[Items listed in a dataset]
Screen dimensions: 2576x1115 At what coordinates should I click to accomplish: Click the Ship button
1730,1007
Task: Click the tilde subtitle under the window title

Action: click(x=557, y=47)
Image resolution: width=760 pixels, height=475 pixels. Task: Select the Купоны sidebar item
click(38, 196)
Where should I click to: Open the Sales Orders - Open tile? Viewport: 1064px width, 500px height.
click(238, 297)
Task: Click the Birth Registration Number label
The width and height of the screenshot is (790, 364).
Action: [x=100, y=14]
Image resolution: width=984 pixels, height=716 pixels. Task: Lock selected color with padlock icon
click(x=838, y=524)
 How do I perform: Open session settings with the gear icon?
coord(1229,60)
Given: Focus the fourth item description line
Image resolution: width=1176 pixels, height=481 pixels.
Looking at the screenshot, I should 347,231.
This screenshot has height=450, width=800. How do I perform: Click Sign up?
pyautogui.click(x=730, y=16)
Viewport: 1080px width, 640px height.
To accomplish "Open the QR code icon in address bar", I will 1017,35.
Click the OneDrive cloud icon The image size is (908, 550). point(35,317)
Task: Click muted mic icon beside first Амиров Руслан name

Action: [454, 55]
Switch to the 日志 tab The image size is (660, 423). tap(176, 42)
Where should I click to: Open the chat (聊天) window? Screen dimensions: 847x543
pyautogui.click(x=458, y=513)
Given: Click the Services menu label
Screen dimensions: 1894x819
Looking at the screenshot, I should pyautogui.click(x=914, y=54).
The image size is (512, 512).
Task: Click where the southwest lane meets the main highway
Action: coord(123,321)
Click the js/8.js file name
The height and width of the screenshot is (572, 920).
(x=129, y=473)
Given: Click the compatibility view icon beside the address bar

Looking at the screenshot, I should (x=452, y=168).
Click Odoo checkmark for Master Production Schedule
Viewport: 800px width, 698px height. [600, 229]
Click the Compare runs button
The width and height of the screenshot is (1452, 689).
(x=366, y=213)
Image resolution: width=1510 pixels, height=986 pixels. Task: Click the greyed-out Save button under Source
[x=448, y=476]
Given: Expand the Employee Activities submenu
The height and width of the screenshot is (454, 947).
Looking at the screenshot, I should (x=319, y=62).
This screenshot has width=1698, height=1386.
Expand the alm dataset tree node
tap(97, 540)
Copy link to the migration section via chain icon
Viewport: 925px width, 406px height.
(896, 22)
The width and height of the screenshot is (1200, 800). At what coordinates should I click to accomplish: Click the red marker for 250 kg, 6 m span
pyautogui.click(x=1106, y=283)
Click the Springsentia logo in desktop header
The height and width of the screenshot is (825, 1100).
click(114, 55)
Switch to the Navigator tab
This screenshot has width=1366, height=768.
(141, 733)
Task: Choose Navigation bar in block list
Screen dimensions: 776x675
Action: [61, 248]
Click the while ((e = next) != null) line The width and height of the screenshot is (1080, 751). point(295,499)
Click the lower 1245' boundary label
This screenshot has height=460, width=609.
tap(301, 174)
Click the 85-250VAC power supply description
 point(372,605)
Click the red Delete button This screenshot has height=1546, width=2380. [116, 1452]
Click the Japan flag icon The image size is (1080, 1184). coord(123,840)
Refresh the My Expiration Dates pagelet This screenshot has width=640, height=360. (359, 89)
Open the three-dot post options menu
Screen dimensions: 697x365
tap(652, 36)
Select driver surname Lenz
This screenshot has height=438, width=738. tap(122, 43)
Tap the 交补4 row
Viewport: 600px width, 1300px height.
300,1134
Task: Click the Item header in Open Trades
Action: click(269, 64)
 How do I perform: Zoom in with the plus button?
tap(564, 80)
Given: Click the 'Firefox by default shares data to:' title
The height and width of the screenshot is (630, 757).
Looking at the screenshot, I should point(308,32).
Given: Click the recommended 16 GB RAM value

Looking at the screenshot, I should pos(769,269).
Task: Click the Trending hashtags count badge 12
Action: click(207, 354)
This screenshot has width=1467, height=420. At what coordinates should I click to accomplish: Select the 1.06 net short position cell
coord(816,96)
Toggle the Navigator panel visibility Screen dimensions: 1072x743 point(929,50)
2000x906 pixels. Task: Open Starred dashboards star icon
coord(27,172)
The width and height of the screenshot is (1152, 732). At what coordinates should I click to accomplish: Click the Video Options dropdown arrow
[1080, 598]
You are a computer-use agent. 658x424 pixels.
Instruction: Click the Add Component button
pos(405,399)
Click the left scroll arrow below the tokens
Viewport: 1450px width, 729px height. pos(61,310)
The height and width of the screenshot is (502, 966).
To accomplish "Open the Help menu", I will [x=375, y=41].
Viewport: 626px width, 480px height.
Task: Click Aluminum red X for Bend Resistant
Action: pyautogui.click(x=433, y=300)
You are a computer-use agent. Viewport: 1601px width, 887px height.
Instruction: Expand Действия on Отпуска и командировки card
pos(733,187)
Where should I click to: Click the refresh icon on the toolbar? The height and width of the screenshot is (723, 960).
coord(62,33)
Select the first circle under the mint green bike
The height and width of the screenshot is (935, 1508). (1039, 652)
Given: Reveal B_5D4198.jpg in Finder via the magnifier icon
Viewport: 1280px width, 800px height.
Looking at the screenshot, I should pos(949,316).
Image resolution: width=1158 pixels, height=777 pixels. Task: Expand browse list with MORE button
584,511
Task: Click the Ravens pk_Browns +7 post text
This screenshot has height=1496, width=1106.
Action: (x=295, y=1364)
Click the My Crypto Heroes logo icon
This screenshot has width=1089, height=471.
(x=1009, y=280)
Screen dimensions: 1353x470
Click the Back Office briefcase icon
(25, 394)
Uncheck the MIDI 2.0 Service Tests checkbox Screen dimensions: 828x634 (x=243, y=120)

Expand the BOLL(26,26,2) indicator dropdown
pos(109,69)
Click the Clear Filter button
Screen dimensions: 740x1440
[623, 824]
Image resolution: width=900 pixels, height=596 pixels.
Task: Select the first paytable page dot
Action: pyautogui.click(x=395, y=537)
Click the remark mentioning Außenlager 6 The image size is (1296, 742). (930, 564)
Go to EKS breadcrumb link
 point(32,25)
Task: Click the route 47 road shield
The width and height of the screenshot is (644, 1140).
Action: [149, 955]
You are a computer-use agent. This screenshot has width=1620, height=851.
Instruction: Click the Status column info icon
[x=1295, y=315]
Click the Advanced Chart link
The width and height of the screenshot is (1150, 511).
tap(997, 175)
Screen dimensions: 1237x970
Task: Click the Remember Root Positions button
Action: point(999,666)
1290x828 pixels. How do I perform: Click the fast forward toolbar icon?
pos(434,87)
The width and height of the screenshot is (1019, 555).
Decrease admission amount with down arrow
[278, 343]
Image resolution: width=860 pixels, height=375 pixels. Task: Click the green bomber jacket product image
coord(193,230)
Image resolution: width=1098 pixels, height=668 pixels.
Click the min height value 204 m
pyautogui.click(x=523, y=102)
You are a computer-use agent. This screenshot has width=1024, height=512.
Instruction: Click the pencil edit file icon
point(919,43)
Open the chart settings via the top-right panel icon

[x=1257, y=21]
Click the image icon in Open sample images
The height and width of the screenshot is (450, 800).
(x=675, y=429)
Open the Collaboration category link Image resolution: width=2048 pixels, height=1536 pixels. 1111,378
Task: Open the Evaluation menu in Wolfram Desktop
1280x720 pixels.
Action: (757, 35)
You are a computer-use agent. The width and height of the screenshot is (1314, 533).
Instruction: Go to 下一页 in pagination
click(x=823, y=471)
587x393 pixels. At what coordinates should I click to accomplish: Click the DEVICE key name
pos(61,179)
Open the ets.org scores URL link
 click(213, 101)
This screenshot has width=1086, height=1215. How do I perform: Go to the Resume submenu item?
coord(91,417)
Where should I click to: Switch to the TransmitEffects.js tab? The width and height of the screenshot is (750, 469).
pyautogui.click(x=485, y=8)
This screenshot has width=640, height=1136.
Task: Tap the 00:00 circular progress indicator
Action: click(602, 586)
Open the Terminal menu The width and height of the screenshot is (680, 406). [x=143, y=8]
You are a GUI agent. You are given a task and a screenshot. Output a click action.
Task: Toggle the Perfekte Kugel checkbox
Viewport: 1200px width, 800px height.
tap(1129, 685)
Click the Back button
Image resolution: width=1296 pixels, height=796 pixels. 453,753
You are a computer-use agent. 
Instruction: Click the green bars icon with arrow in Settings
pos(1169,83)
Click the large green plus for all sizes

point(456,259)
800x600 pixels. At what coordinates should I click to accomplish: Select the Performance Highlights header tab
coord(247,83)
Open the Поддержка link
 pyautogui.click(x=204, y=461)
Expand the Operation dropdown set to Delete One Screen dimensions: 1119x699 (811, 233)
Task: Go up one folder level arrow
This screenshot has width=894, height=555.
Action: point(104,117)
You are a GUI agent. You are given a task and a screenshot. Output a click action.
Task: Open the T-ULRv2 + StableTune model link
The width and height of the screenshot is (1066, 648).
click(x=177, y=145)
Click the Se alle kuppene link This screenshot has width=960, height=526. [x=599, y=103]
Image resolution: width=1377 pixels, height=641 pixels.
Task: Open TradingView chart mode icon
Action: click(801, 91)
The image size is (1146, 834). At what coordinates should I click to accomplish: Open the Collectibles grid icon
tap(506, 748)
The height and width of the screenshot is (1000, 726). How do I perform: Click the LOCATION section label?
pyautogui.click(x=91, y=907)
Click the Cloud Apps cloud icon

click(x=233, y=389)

* Exercise description
Set the lines down exactly, from the first line of the records to the line where "Switch to the 日志" appears, with both ends kept.

* Response box
Screen dimensions: 2576x1115 At what coordinates should I click to accomplish: Click the Ship button
1730,1007
Task: Click the tilde subtitle under the window title

Action: click(x=557, y=47)
Image resolution: width=760 pixels, height=475 pixels. Task: Select the Купоны sidebar item
click(38, 196)
Where should I click to: Open the Sales Orders - Open tile? Viewport: 1064px width, 500px height.
click(238, 297)
Task: Click the Birth Registration Number label
The width and height of the screenshot is (790, 364).
Action: [x=100, y=14]
Image resolution: width=984 pixels, height=716 pixels. Task: Lock selected color with padlock icon
click(x=838, y=524)
 How do I perform: Open session settings with the gear icon?
coord(1229,60)
Given: Focus the fourth item description line
Image resolution: width=1176 pixels, height=481 pixels.
Looking at the screenshot, I should 347,231.
This screenshot has height=450, width=800. How do I perform: Click Sign up?
pyautogui.click(x=730, y=16)
Viewport: 1080px width, 640px height.
To accomplish "Open the QR code icon in address bar", I will 1017,35.
Click the OneDrive cloud icon The image size is (908, 550). point(35,317)
Task: Click muted mic icon beside first Амиров Руслан name

Action: [454, 55]
Switch to the 日志 tab The image size is (660, 423). tap(176, 42)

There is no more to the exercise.